* _WHAT TO PRODUCE_
Would you please output the lines from the one holding "Enable the Show all GitHub releases checkbox" to the end of the entries, exactly and with no others?

[Opening SUPPLIED ENTRIES section]

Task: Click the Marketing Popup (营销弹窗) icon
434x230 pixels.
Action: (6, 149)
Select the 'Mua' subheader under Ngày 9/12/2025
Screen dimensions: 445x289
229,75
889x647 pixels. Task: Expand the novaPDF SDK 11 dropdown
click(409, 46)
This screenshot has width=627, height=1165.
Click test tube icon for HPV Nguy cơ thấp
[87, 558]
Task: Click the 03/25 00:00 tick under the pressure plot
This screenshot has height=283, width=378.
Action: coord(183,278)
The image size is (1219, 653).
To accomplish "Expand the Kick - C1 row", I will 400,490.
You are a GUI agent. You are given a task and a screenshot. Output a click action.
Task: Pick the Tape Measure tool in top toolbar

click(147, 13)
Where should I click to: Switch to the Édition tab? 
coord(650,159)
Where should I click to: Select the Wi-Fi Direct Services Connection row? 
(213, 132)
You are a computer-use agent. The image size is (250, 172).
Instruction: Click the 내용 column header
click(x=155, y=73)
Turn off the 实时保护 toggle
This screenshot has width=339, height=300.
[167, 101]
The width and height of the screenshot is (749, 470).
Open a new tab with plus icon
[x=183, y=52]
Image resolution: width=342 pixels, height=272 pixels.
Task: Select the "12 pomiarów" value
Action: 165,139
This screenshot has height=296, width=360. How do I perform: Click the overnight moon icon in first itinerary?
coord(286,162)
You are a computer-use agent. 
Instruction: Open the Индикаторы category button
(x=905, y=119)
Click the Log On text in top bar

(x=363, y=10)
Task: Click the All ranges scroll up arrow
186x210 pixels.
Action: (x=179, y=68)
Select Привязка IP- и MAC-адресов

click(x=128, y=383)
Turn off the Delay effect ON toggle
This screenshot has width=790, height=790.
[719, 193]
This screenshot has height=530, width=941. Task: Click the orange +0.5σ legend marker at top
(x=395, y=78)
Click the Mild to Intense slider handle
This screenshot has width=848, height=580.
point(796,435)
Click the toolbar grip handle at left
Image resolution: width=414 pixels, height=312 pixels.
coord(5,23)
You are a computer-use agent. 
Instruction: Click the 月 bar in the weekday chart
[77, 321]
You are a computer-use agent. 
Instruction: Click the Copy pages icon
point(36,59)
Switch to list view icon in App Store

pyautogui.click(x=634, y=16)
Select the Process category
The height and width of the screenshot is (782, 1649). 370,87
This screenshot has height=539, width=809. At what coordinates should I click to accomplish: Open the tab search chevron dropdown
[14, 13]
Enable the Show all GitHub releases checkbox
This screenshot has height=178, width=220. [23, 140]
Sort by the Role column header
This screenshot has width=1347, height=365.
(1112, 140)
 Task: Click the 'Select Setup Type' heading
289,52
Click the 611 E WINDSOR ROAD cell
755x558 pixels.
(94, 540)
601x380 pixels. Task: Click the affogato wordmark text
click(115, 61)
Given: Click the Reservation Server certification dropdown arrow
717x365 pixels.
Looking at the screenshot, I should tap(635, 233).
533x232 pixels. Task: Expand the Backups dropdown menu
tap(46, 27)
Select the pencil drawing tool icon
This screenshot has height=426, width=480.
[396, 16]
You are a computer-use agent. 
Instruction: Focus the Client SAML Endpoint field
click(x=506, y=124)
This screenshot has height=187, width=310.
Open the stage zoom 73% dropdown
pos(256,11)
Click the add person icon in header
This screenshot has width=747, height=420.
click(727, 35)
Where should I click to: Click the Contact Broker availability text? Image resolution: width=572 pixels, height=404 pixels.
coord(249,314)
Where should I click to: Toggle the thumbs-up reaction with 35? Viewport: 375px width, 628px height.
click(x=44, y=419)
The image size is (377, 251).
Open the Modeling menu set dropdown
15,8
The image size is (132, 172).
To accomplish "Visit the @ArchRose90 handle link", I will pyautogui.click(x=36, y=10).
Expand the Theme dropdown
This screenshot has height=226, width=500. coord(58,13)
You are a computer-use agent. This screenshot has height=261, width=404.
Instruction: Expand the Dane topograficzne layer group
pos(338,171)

[Closing SUPPLIED ENTRIES section]

* _TASK RESULT_
Enable the Show all GitHub releases checkbox
This screenshot has height=178, width=220. [23, 140]
Sort by the Role column header
This screenshot has width=1347, height=365.
(1112, 140)
 Task: Click the 'Select Setup Type' heading
289,52
Click the 611 E WINDSOR ROAD cell
755x558 pixels.
(94, 540)
601x380 pixels. Task: Click the affogato wordmark text
click(115, 61)
Given: Click the Reservation Server certification dropdown arrow
717x365 pixels.
Looking at the screenshot, I should tap(635, 233).
533x232 pixels. Task: Expand the Backups dropdown menu
tap(46, 27)
Select the pencil drawing tool icon
This screenshot has height=426, width=480.
[396, 16]
You are a computer-use agent. 
Instruction: Focus the Client SAML Endpoint field
click(x=506, y=124)
This screenshot has height=187, width=310.
Open the stage zoom 73% dropdown
pos(256,11)
Click the add person icon in header
This screenshot has width=747, height=420.
click(727, 35)
Where should I click to: Click the Contact Broker availability text? Image resolution: width=572 pixels, height=404 pixels.
coord(249,314)
Where should I click to: Toggle the thumbs-up reaction with 35? Viewport: 375px width, 628px height.
click(x=44, y=419)
The image size is (377, 251).
Open the Modeling menu set dropdown
15,8
The image size is (132, 172).
To accomplish "Visit the @ArchRose90 handle link", I will pyautogui.click(x=36, y=10).
Expand the Theme dropdown
This screenshot has height=226, width=500. coord(58,13)
You are a computer-use agent. This screenshot has height=261, width=404.
Instruction: Expand the Dane topograficzne layer group
pos(338,171)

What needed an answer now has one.